- [Texto do documento]:
=-=-=-=-=

Esses três momentos mostram de maneira didática a proposta de construir efeitos dramáticos em cima da apresentação de fatos para causar sensações audiovisuais potenciais. A atmosfera de cada sequência é particular e distinta; temos as grandes profundidades de campo nas cenas voyeuristas, transformando as locações em ambientes imensos, onde concretizar o desejo torna-se algo distante, e os contraplanos da vista de Noodles compõem leituras sempre longas, nos forçando a contemplar junto, com a proximidade só sendo usada para forçar a tensão e o risco de ser pego e os pequenos momentos que propõem algo essencialmente cinematográfico, a valorização da efemeridade, o que praticamente inexiste na segunda sequência, já em 1932: a construção da cena, antecedida pelo reencontro dos dois após a saída de Noodles da prisão, é guiada até pelos rituais de sedução, exagerando nas roupas finas e cenários luxuosos, com uma referência até melodramática em seu close dos dois dentro de um carro com as suas ruas inseridas em sobreposição. Referência logo quebrada pelo  momento do estupro, de um realismo cru de um plano e contraplano em grandeza média, nunca desviando para fora dali e criando a claustrofobia necessária.

Desemboca-se em 1968, na melancolia e na culpa do presente, onde Noodles reencontra a agora famosa atriz e plano e contraplano se unem em um único reflexo de espelho, que revela a face de Deborah na luz enquanto Noodles surge das sombras. A relação de chiaroscuro da cena dá conta em alguns poucos momentos do tom que guiará a cena e do que a precedeu; Leone permite assim a inferência do espectador na leitura sensorial sugerida desde o primeiro minuto pelos artifícios estéticos utilizados na narrativa. Confia-se na nossa dedução a partir da interpretação de códigos: músicas, ruídos, transições e raccords.

=-=-=-=-=

- [O que se pede]:
(1) Reproduza o trecho da análise do filme entre "Desemboca-se em 1968, na" e "transições e raccords.", inclusive.
(2) Dê a continuação da análise do filme a partir de onde ela para.
As entradas abaixo são um material à parte, sem relação com a análise do filme.

- [Registros armazenados]:
=-=-=-=-=

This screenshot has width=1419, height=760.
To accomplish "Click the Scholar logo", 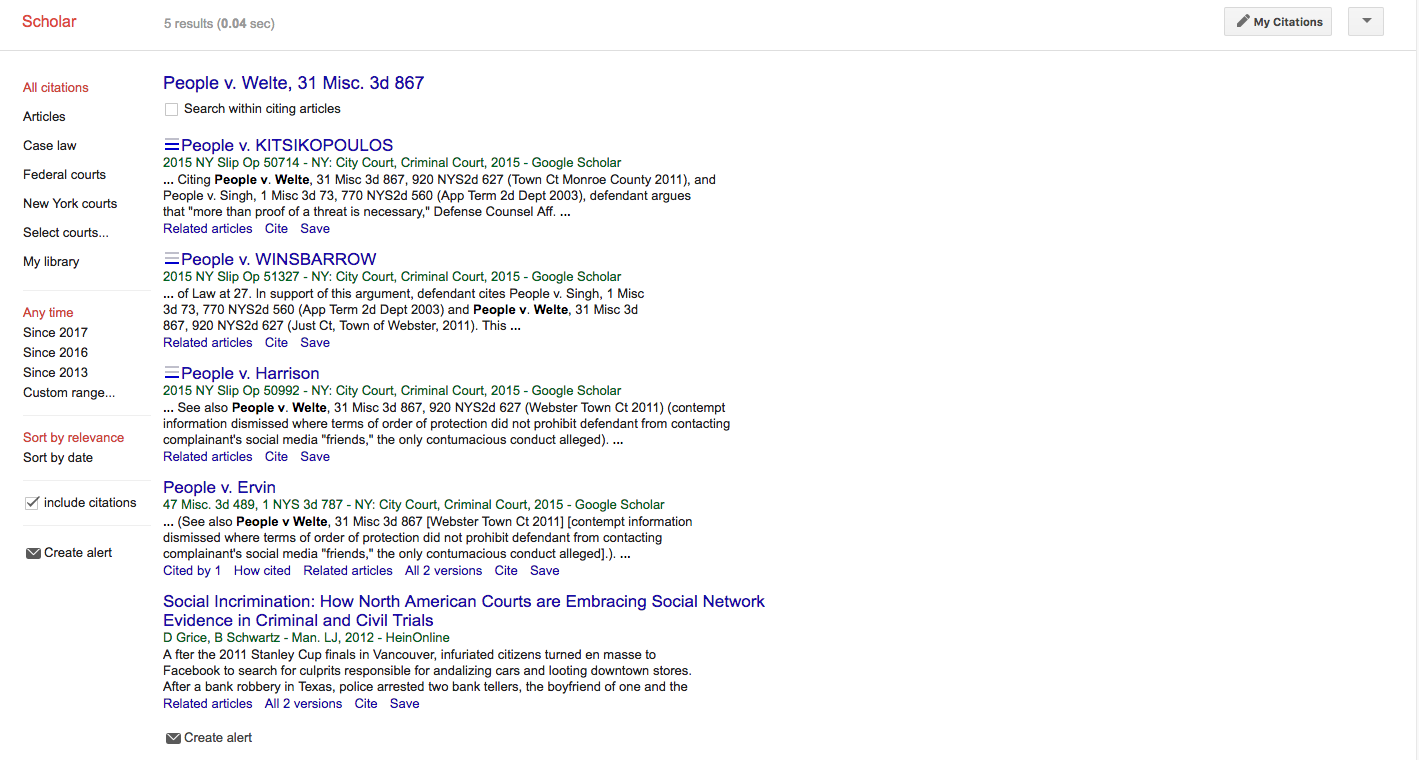I will 48,21.
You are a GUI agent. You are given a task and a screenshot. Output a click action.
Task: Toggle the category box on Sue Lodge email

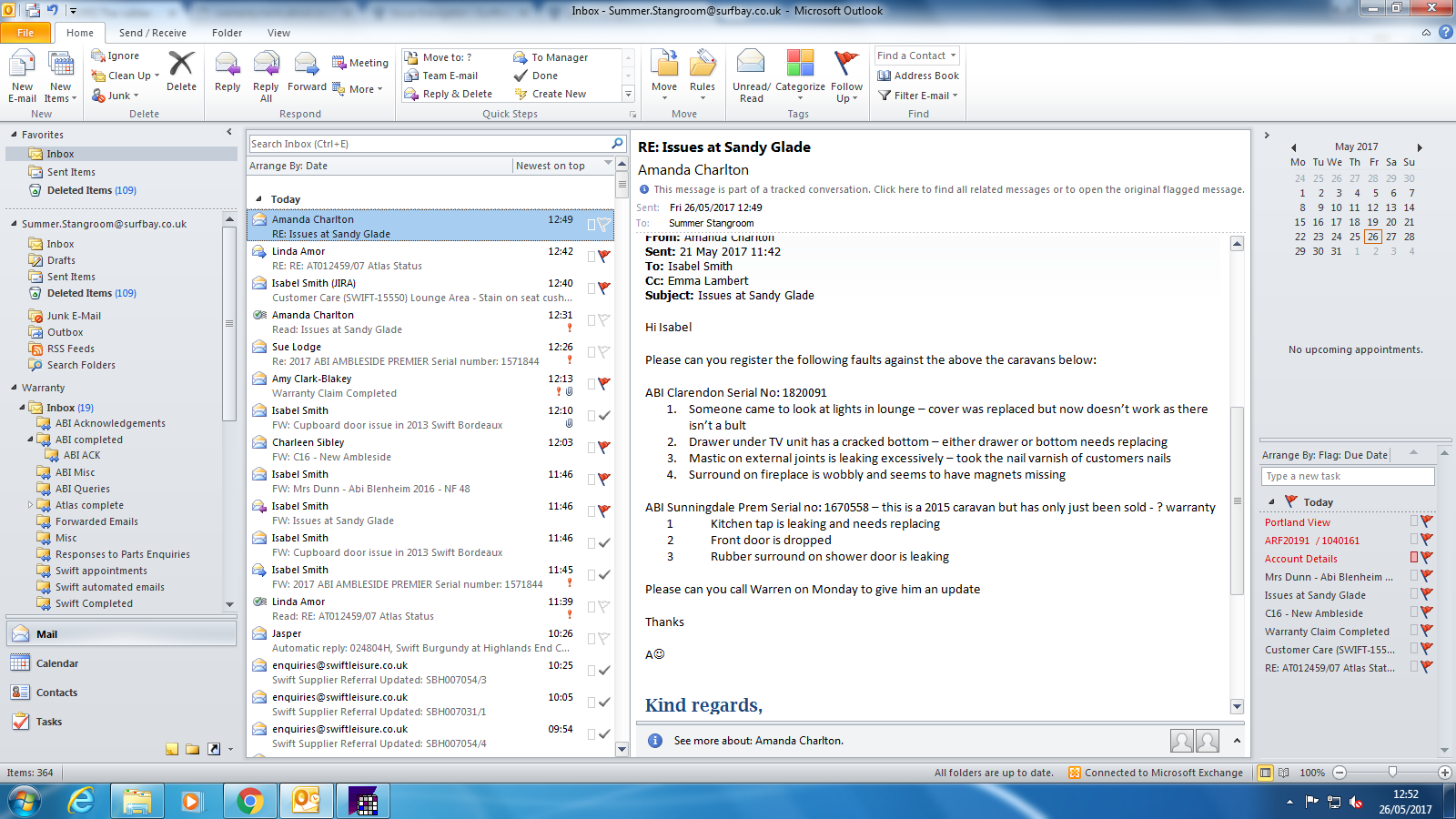pos(592,352)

=-=-=-=-=

- [Respostas do exercício]:
(1)
Desemboca-se em 1968, na melancolia e na culpa do presente, onde Noodles reencontra a agora famosa atriz e plano e contraplano se unem em um único reflexo de espelho, que revela a face de Deborah na luz enquanto Noodles surge das sombras. A relação de chiaroscuro da cena dá conta em alguns poucos momentos do tom que guiará a cena e do que a precedeu; Leone permite assim a inferência do espectador na leitura sensorial sugerida desde o primeiro minuto pelos artifícios estéticos utilizados na narrativa. Confia-se na nossa dedução a partir da interpretação de códigos: músicas, ruídos, transições e raccords.

(2)
Esses códigos constantes lembrados pelo filme funcionam como as rimas audiovisuais de Leone, como na primeira sequência, com Noodles encontrando as próprias lembranças em um sonho induzido por ópio, com um som insistente de telefone guiando as múltiplas cenas, onde conhecemos o passado conturbado e violento do protagonista em alguns poucos momentos, com o som do aparelho marcando a presença do mundo real que impede o delírio de Noodles. A relação da triste música de Ennio Morricone, presente no momento do assassinato de seu amigo de juventude e no seu retorno à câmera mortuária de seus amigos em 1968, com os acordes iniciando e se interrompendo com o abrir e fechar da porta, simbolizando a culpa de um Noodles de olhos marejados, com a sugestão do afeto musical o responsabilizando por seus atos; a música como a lembrança frequente da morte.

Essa trilha também está presente no momento que marca a fuga de Noodles para Buffalo na década de trinta na estação de trem, tão tipificada e idealizada em seus cenários e figurinos dos funcionários que parecem ser antes uma memória nostálgica do que uma recriação. O seu retorno a Nova York em 1968 funde a trilha de Ennio com uma versão orquestrada de Yesterday dos Beatles, onde os vocais incompletos por cima do arranjo de cordas casam o faux raccord, onde o adulto Noodles aproxima-se do portão em plano geral e o corte para o plano próximo revela o personagem já velho, com o pôster típico de cabaré do primeiro plano geral antes do close dando lugar logo no novo plano geral a uma típica decoração da era hippie, com funcionários já bem desleixados visualmente, já dizendo a Noodles que seu retorno não terá o glamour da ideia; logo depois é o que acontece, com um pôster retrô de Nova York se fundindo com a recriação da cidade nos anos vinte. Cada pequena figura ganha um mundo por trás de si com as lentes de Leone.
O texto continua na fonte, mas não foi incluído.